On the plus side I adapted to some large boys who were surprise partners for me, dealt with the stress of some last-minute complications and was marked well on “spirit” and “manner and attitude” perhaps the most important aspects of an aikido test. The really nice thing was doing it at Renshinkan , which despite travels to aikido schools far and wide, will always be home and hold a part of my heart (and several pints of blood, sweat and tears).

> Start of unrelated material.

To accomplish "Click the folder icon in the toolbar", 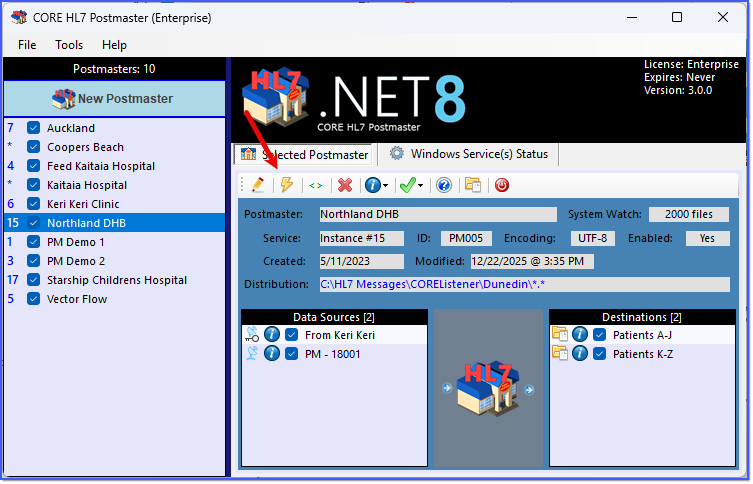I will (x=473, y=185).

So why having passed and received compliments and congratulations from peers and mentors do I feel like crap? Because I know I didn’t do my best? Yes, and more than that, because pass or fail doing a beautiful test was the most important thing for me. I imagine the word “beautiful” is not one strongly associated with martial arts for most people, but this was the adjective my late teacher used when describing good
aikido.
Aikido has an ethical, connective and aesthetic dimension when it’s fully realised, anything less is not really
aikido but shoving people around with muscle and trickery. Immediately after the test I trained with my old
dojo-mate Polish Pete as a cool down. “Ah, now you’re doing your
aikido again, what happened?”
he said to me. What he was calling my
aikido is to me precisely the
opposite, ego-free
relaxed, pure movement
aikido not concerned with fighting or
achieving results. During the test Mark and passing were in the way of this grace. You could say that under the stress of the exam I went down several levels of functioning, not so much in technical terms, but in this essential
aikido nature. During the test I was on the surface quite calm, but after was stiff and tired, unusual for me, and despite being put through my paces
disproportionate to the exercise.
Perhaps the devil of aikido, is it asks us not just to cope, but to soar beyond prosaic reactions, then puts the precisely the kind of pressure on us that makes us sink into our baser nature.
The better test now may be what I do about all this? I’ll start by thanking all my aikido instructors over the years and those who helped me in the run-up to this episode. Cheers folks. Beyond that I just don’t know.
*The first time was in Brazil over a year ago. I passed but couldn’t afford the registration fee, which is set in Japan and the same for people in every country, irrespective of standards of living.